Resalta que tienen los mismos derechos humanos y sociales que las personas que no viven con ella. Apoya el derecho fundamental de las personas con diabetes a vivir una vida plena con oportunidades justas para aprender y trabajar, y reconoce que también las personas con diabetes tienen responsabilidades, este es un punto importante a considerar respecto a cómo se ha manejado habitualmente la comunicación respecto a la relación con el paciente en los últimos tiempos.

En su parte inicial, la visión de la Carta plantea como objetivos:

  • Optimizar la salud y la calidad de vida de las personas con diabetes.
  • Permitir a las personas con diabetes tener una vida lo más normal posible.
  • Reducir o eliminar las barreras para las personas con diabetes para que puedan alcanzar su máximo potencial como miembros de la sociedad.

La carta plantea, entre otras cosas, que las personas que viven con diabetes tienen el derecho a un diagnóstico temprano y acceso a un tratamiento y atención asequible y equitativo independientemente de su raza, etnia, sexo o edad, incluido el acceso a una atención y apoyo psicosocial, recibir consejo fiable y con regularidad, educación y tratamiento de acuerdo con prácticas basadas en evidencia que se centren en sus necesidades independientemente del entorno en el que reciben la atención, ser tratados con dignidad y respeto – incluido el respeto a creencias individuales, religiosas y culturales y el punto de vista paternal – por los proveedores sanitarios, y tener la libertad de realizar reclamaciones sobre cualquier aspecto de los servicios de salud sin detrimento de su atención y tratamiento, entre otros. Plantea la cobertura del derecho a la Información y la Educación, y a la Justicia Social.

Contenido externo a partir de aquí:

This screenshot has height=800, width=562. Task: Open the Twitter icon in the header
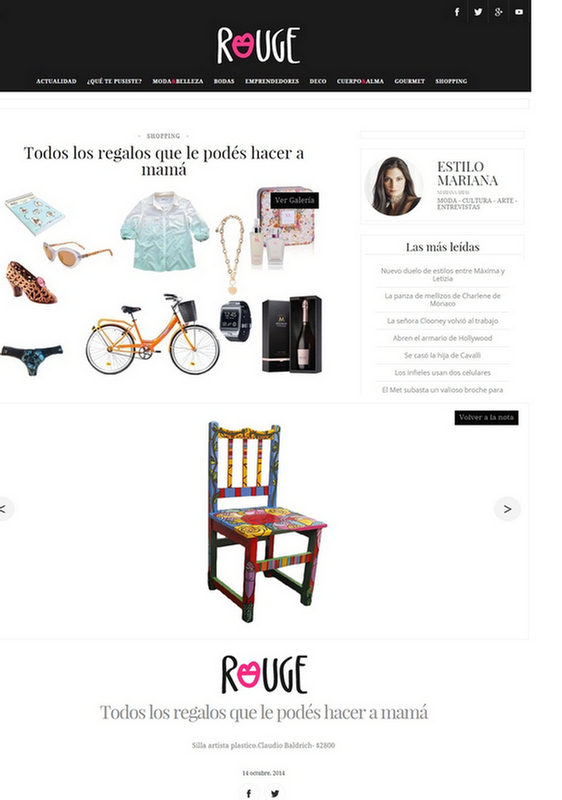coord(478,12)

Pero como ya hemos mencionado, también plantea las responsabilidades de las que se espera sean partícipes, tal como:

  • Compartir información con su equipo de salud sobre su estado de salud, todos los tipos de medicamentos que utiliza, alergias, entorno social, estilo de vida y otra información que pueda ser relevante para que el profesional de la salud determine el tratamiento y las recomendaciones adecuadas.
  • Controlar su plan de cuidados y tratamiento sólo cuando han sido acordados.
  • Adoptar, implementar y controlar comportamientos saludables en su estilo de vida como parte del autocontrol de su diabetes.
  • Compartir con su proveedor sanitario cualquier problema que experimenten con el plan de tratamiento recomendado, incluido cualquier barrera para implementarlo con éxito.
  • Informar a la familia, el colegio, compañeros de trabajo y amigos sobre su diabetes para que los puedan apoyar, cuando o si fuera necesario.
  • Mostrar consideración y respeto para con los derechos de otras personas con diabetes y su equipo de salud.